Text excerpt:
<<<<
# New member



## LanceMack

Just saying "hello".  I am a newbie from Haddam, Connecticut and joined this forum in order to gain information and tips about my newly acquired 1975 Bombardier.  I posted a picture on my initial thread and installed a light bar since then.
 thanks for having me,
 Lance


----------



## Jim_S RIP

Welcome to the Forum, Lance.   

Glad you found us!


----------



## tiredretired

Welcome.  I hope you're getting as much snow in CT as we are in VT right now.

*46 DAYS!!*


----------



## bczoom

Welcome to the forum!!!


----------



## EastTexFrank

Living in East Texas, I'm not a "snowy" person but I'd like to bid you welcome anyway.


----------



## Doc

Hi Lance!!! Welcome to Forums Forums.   Besides the best snowcat forum on the net we have a lot of other forums that can be fun and entertaining.   Check em out when you have time.


----------



## OhioTC18 RIP

Welcome to Forums Forums Lance. Glad you found us and decided to join.


----------



## Catavenger

No Snow here but welcome!


----------



## MrLiberty

No snow, no snocats, and nothing with treads, just me sitting here reading the posts.  Welcome and sit back and enjoy the ride.


----------



## pirate_girl

Welcome!


----------



## Angelface

Hello hello


----------



## JimVT

lance ,welcome on
I had a bombi for a few years .local internet provider owns /uses it now.
jim


----------
>>>>
(Pointing records for screenshots and pages)
<<<<
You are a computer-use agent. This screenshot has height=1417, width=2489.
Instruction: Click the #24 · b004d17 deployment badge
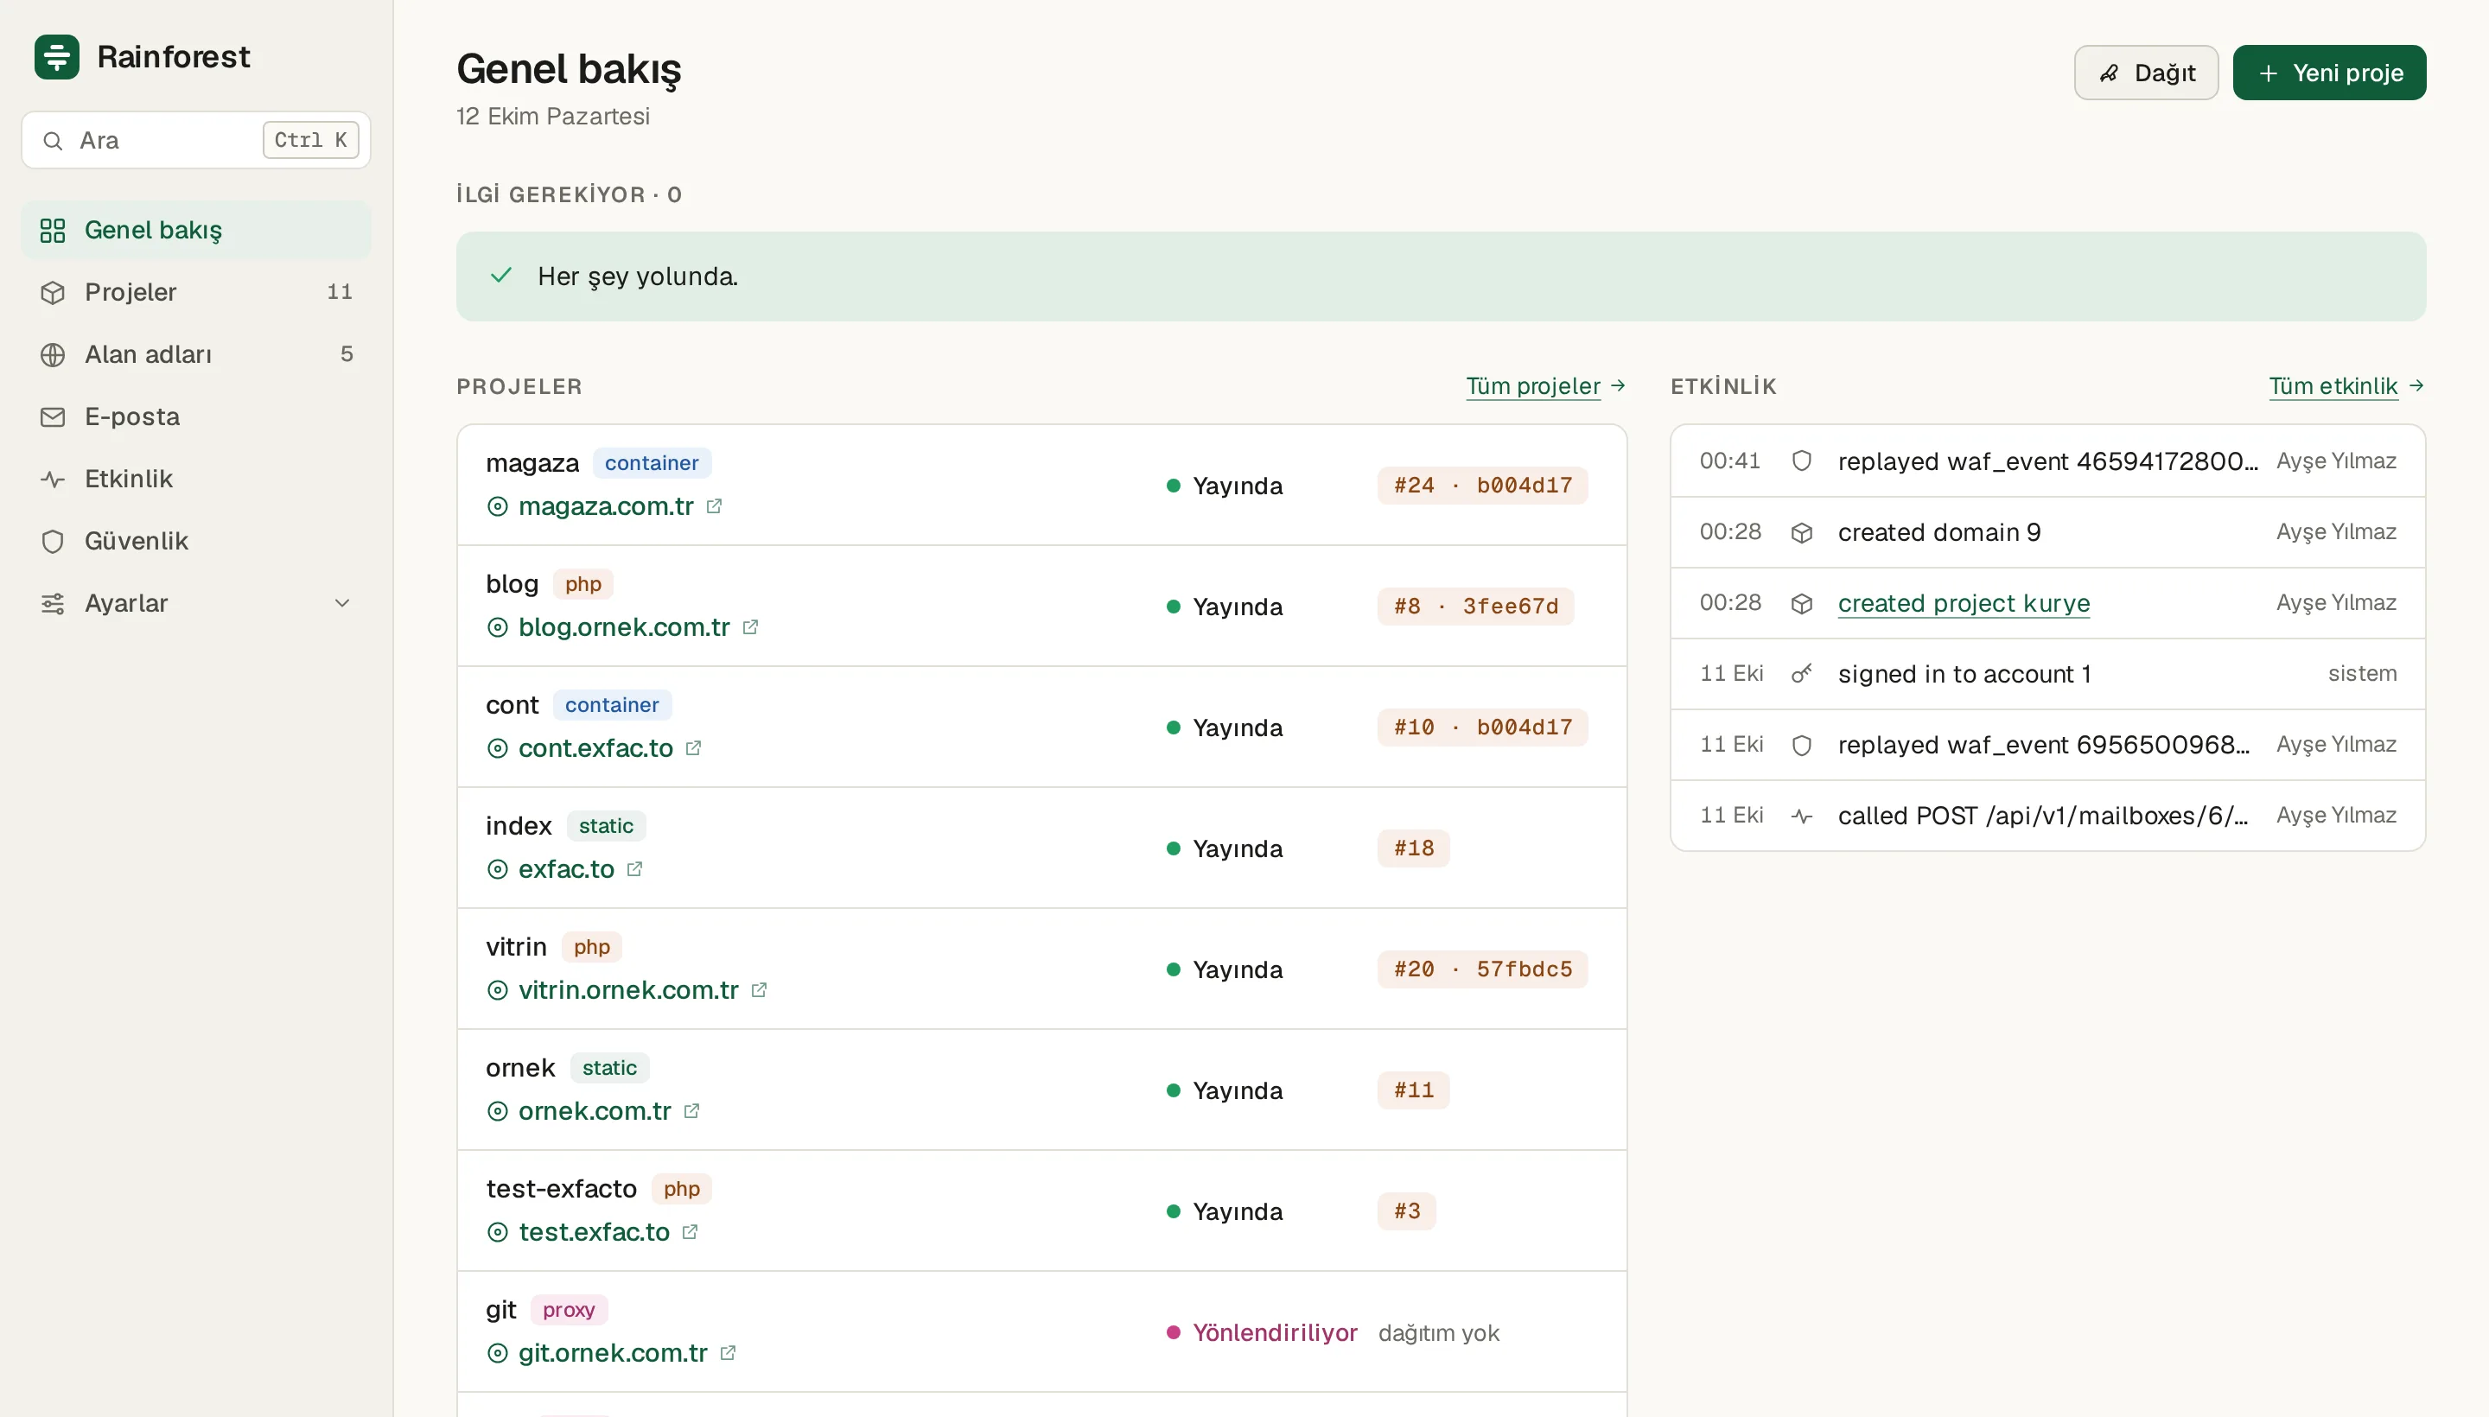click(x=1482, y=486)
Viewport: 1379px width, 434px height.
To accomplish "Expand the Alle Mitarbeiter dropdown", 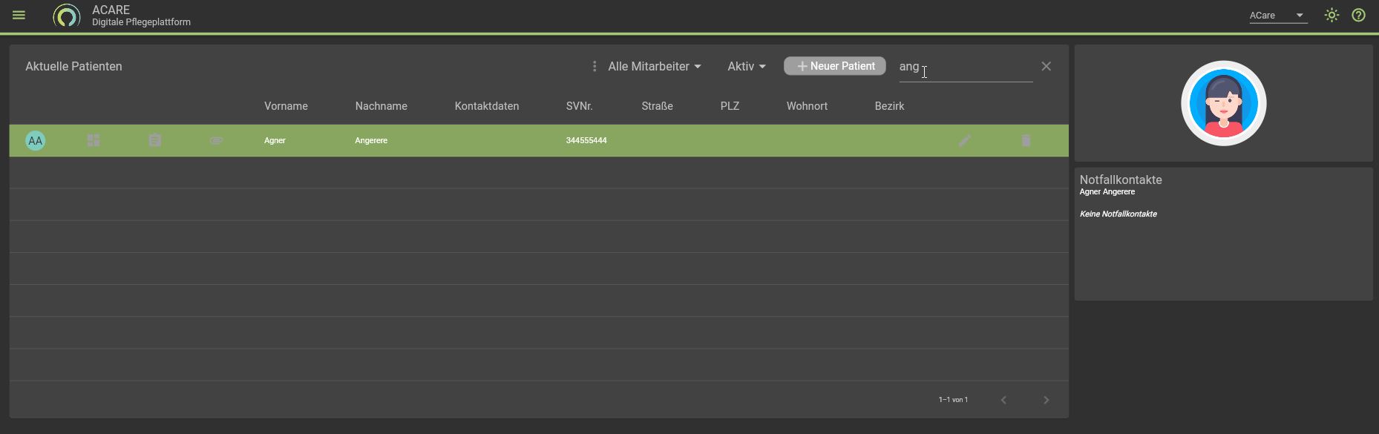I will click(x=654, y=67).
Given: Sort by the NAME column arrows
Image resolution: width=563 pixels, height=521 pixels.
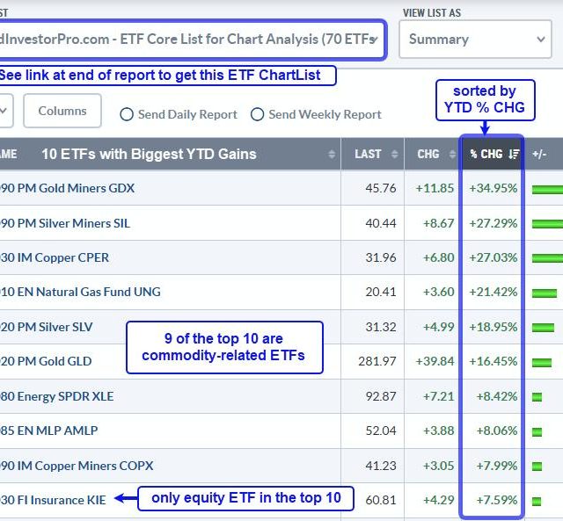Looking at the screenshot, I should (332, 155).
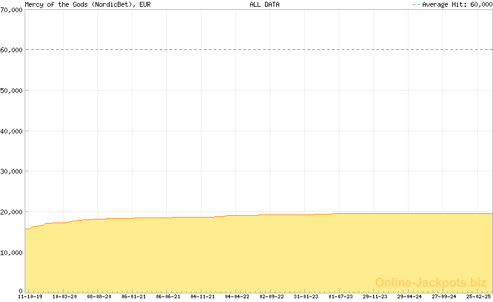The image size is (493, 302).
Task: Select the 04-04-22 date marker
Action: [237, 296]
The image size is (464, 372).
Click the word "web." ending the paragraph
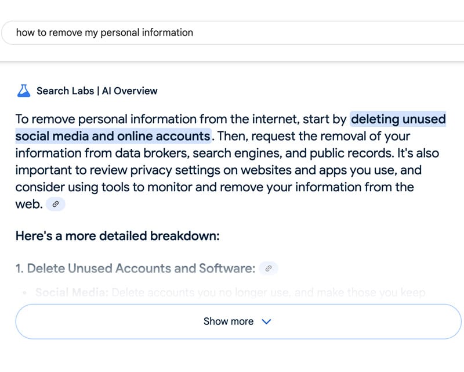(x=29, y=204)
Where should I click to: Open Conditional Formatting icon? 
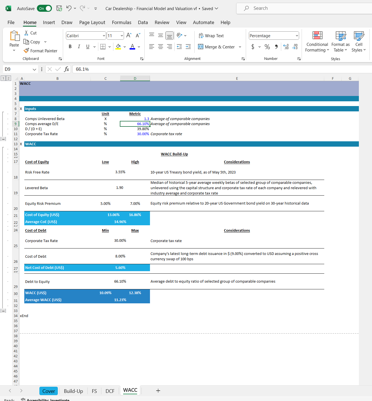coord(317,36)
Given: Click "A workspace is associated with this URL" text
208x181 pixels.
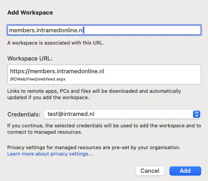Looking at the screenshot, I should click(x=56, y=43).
>>>>
In the forum thread, what vehicle had the new member from Haddam, Connecticut recently acquired? Rely solely on the forum thread when answering.

A 1975 Bombardier.